Scientific classification
- Kingdom: Animalia
- Phylum: Mollusca
- Class: Bivalvia
- Order: Unionida
- Family: Unionidae
- Genus: Medionidus
- Species: M. walkeri
- Binomial name: Medionidus walkeri (S. H. Wright, 1897)

= Medionidus walkeri =

- Genus: Medionidus
- Species: walkeri
- Authority: (S. H. Wright, 1897)
- Conservation status: CR

Species of bivalve

Medionidus walkeri, the Suwannee moccasinshell is a species of freshwater mussel, an aquatic bivalve mollusk in the family Unionidae, the river mussels.

This species is endemic to the United States, in the Suwannee River basin in the states of Georgia and Florida.
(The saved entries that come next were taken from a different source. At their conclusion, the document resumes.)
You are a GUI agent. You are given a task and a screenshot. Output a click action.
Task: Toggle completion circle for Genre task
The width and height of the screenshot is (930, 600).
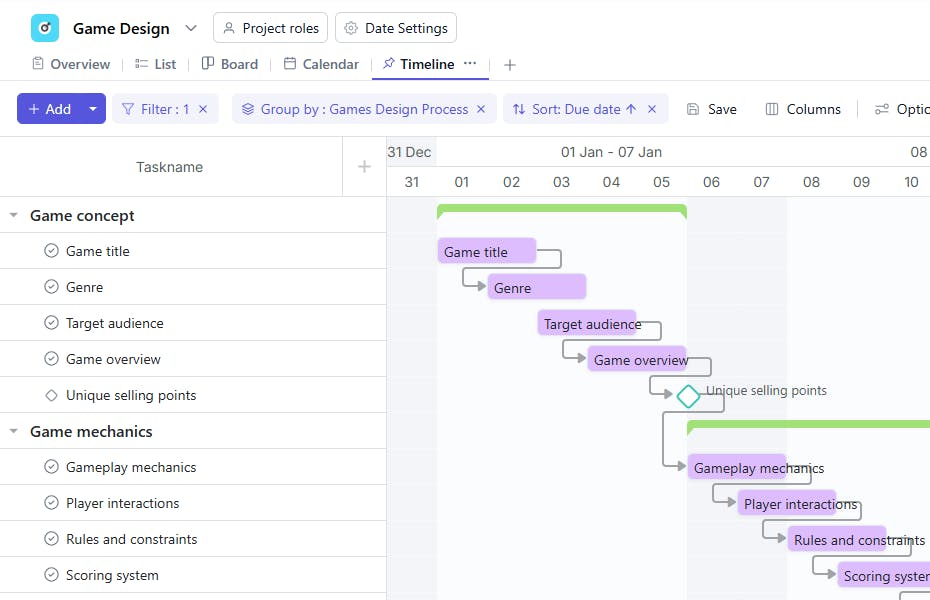click(x=52, y=287)
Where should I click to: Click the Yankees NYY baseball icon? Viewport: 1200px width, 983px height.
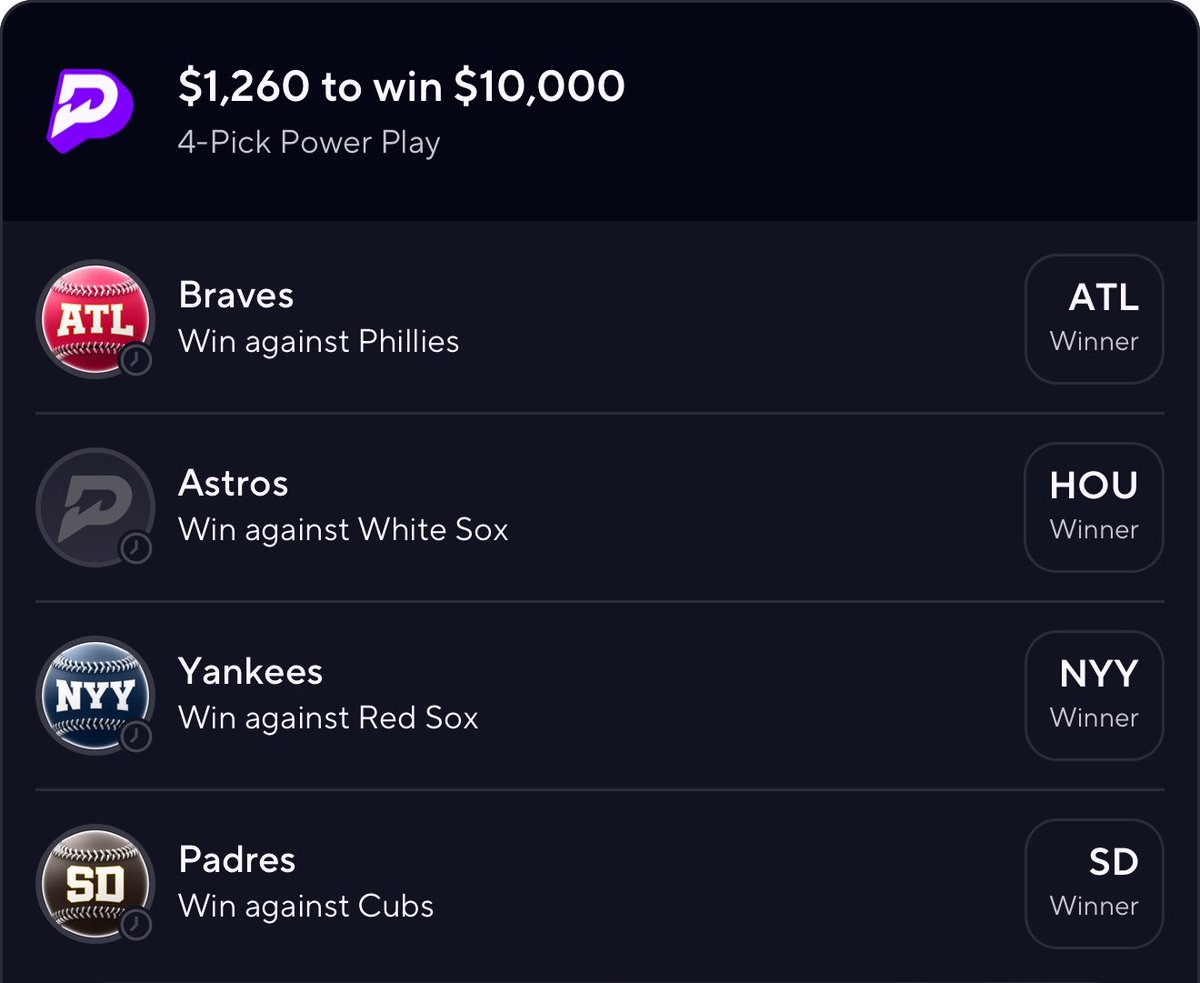tap(95, 695)
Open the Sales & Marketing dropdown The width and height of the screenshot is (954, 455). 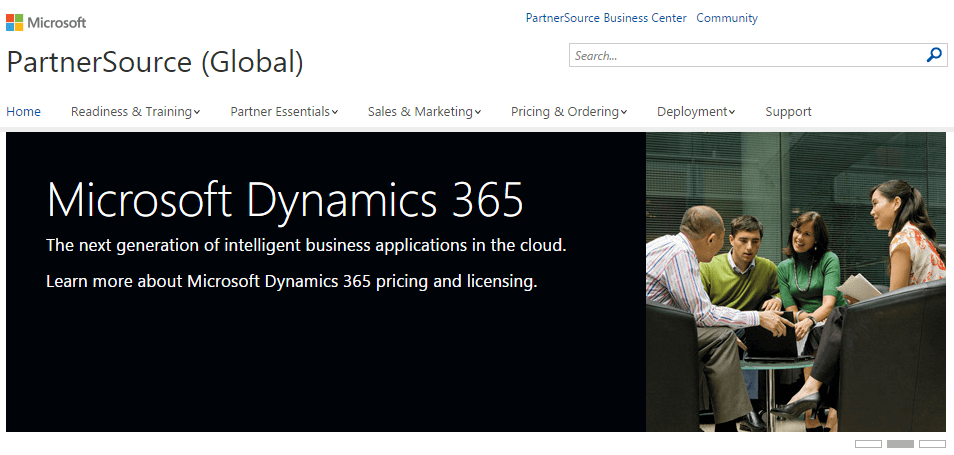point(424,112)
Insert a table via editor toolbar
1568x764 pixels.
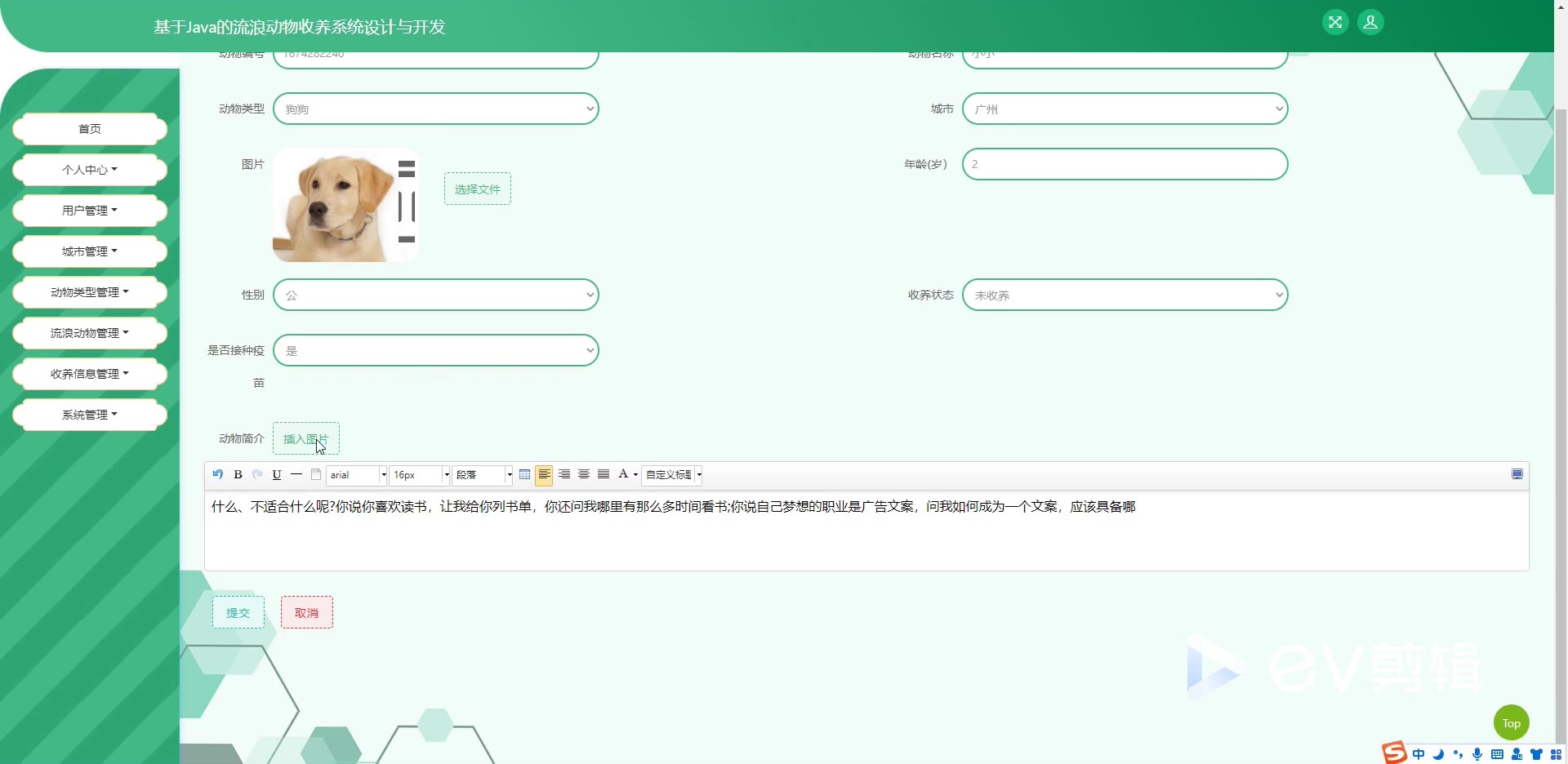pyautogui.click(x=524, y=474)
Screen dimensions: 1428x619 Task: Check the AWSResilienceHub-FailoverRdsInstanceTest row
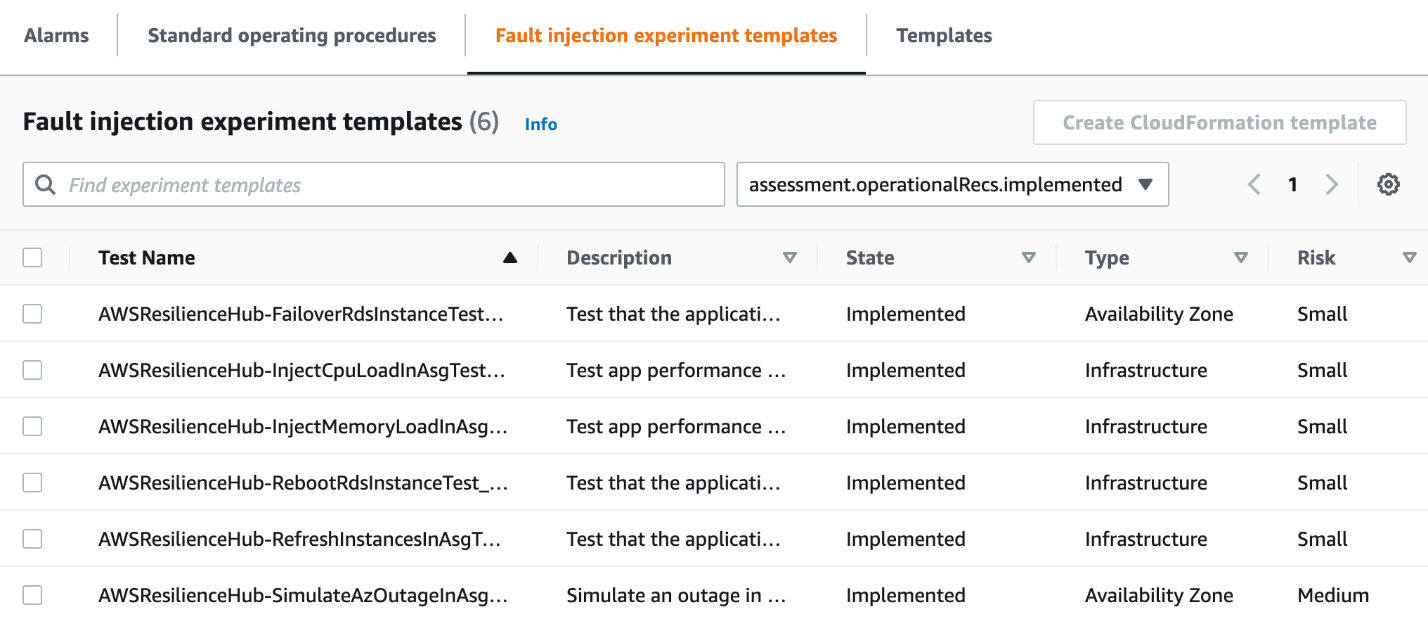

It is a small, oval-shaped mussel that rarely exceeds 2 in in length. The shell has corrugations on the posterior end. In younger individuals it is greenish yellow to brown with varying green rays, and olive brown to black with obscured rays in older individuals. They are sexually dimorphic, with females being smaller and longer than males.

It prefers sloped banks of streams with muddy sand substrate. Springs are important to the habitat of both the species and its darter host fish (Etheostoma and Percina species). It is threatened by habitat destruction, pollution, invasive species, climate change, and small population size.